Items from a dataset
::::
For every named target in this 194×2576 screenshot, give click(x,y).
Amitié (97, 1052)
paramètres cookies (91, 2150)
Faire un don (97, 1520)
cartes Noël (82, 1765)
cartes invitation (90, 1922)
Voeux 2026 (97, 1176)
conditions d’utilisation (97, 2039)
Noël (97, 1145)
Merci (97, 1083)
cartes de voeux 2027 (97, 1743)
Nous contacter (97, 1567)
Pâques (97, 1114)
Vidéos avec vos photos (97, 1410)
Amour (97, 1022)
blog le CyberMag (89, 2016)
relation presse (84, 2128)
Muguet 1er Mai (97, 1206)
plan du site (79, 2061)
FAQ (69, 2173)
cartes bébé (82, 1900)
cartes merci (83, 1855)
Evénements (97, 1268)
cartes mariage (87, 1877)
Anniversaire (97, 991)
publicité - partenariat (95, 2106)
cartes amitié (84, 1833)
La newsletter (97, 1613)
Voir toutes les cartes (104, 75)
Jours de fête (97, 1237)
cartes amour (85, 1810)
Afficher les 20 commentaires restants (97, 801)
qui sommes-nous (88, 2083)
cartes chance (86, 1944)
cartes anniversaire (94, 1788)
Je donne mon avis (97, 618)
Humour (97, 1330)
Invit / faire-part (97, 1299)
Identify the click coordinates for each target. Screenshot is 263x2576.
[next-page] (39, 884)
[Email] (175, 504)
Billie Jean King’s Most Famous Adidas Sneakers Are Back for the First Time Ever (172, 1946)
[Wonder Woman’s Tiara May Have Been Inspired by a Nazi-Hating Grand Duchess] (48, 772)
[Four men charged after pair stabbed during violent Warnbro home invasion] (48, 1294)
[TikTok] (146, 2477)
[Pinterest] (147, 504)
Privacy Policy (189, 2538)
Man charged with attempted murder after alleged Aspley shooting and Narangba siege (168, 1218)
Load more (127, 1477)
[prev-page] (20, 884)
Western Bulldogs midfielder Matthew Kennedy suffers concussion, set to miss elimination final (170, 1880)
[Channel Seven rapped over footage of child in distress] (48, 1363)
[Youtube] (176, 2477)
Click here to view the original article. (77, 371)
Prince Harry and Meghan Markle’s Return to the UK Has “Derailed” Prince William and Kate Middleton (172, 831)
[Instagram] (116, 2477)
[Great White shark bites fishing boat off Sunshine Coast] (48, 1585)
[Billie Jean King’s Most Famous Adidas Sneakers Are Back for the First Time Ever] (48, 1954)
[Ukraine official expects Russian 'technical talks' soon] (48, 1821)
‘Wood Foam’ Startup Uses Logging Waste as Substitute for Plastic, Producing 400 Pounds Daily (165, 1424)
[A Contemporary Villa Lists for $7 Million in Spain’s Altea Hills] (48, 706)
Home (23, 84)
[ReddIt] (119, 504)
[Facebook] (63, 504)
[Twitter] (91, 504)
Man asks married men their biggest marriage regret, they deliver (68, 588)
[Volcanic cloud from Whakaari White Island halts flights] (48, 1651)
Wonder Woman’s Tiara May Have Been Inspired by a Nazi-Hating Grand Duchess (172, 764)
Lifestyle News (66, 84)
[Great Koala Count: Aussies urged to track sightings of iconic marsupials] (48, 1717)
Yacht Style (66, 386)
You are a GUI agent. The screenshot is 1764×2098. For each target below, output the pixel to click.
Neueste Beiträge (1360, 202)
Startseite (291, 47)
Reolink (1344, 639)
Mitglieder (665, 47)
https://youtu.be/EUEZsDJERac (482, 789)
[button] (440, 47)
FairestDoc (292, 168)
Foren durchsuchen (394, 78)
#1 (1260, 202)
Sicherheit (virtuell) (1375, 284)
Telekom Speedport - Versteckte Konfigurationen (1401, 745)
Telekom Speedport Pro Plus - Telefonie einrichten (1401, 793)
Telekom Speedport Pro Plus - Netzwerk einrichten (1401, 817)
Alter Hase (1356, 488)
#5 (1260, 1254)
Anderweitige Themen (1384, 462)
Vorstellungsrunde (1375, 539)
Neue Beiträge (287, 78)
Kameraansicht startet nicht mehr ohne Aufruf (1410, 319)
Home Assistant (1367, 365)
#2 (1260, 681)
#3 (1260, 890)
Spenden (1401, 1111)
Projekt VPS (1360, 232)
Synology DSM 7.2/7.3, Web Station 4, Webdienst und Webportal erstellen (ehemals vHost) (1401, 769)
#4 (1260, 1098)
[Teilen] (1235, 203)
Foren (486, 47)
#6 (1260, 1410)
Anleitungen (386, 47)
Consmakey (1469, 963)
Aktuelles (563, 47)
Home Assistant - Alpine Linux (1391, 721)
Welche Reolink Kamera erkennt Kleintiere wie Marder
::::
### Work to be completed
Please go through the data and copy each line containing the word "Woman".

### Reply
[Wonder Woman’s Tiara May Have Been Inspired by a Nazi-Hating Grand Duchess] (48, 772)
Wonder Woman’s Tiara May Have Been Inspired by a Nazi-Hating Grand Duchess (172, 764)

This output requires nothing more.